Solving a linear program thanks to complementary slackness theorem

I use the table below to create the dual problem. If you have any question about the table or other aspects of my answer feel free to ask.

\begin{cases} \min & 4y_1 &+3y_2&+5y_3&+y_4&\\ &y_1&+4y_2 &+2y_3& +3y_4&\geq 7\\ &3y_1&+2y_2&+4y_3&+y_4&\geq6\\ &5y_1&-2y_2&+4y_3&+2y_4&\geq5\\ &-2y_1&+y_1&-2y_3&-y_4&\geq -2\\ &2y_1&+5y_2&+5y_3&-2y_4&\geq 3\\ \forall i, y_i\ge 0 \end{cases}

You have evaluated the values of the slack variables ($s_i$). The result is right. $s_1=s_2=s_4=0$. And $s_3=5-\frac{14}{3}=\frac{1}{3}>0$

Now we can apply the complementary slackness theorem:

$x_j\cdot z_j=0 \ \forall \ \ j=1,2, \ldots , n$

$y_i\cdot s_i=0 \ \forall \ \ i=1,2, \ldots , m$

$s_i \text{ are the slack variables of the primal problem.}$

$z_j \text{ are the slack variabales of the dual problem.}$

Since $s_3 > 0$, we can conclude that $y_3=0$

And $x_2=x_3=x_4> 0 \Rightarrow z_2=z_3=z_4=0$

Now we can take the constraints 2,3,4 from the dual and replace the $\geq$-signs by the equality signs. Additionally we can drop the terms with $y_3$.

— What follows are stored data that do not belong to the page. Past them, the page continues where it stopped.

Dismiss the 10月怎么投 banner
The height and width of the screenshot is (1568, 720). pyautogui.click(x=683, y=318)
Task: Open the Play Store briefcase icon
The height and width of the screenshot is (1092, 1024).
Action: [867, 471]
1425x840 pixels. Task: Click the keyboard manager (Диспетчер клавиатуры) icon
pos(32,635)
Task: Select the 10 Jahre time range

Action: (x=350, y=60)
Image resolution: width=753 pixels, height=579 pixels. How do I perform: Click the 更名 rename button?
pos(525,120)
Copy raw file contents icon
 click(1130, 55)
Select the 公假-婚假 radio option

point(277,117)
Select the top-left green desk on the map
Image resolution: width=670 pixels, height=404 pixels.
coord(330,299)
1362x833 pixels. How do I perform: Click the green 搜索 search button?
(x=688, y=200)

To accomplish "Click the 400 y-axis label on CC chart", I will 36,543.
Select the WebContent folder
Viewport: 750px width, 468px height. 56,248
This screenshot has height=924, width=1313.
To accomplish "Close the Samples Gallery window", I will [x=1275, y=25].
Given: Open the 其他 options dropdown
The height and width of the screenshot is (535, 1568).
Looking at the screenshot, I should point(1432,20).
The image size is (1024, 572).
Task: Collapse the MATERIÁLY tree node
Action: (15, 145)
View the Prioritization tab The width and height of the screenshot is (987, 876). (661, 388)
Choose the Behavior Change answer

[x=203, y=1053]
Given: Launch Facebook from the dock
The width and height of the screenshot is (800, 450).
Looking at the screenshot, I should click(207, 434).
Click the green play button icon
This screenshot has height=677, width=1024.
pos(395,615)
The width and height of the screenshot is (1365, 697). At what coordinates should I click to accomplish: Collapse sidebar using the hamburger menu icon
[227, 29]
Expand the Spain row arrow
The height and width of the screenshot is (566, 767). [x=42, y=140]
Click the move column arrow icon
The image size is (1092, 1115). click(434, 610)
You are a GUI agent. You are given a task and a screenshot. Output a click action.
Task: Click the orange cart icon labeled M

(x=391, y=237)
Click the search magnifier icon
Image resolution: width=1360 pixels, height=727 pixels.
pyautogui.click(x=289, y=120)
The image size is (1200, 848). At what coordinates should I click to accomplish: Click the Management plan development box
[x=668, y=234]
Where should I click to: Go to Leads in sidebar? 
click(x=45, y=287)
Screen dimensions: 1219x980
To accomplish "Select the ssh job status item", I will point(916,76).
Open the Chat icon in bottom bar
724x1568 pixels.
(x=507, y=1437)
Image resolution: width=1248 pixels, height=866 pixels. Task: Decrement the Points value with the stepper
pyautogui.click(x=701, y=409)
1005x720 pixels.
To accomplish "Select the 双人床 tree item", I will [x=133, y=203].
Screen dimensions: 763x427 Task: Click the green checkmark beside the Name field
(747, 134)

\begin{cases} &3y_1&+2y_2&+y_4&=6\\ &5y_1&-2y_2&+2y_4&=5\\ &-2y_1&+y_1&-y_4&= -2\\ \end{cases}

Finally you have to solve this little equation system.

Remark

If the primal problem is a min problem then you read the table from right to left. Et vice versa.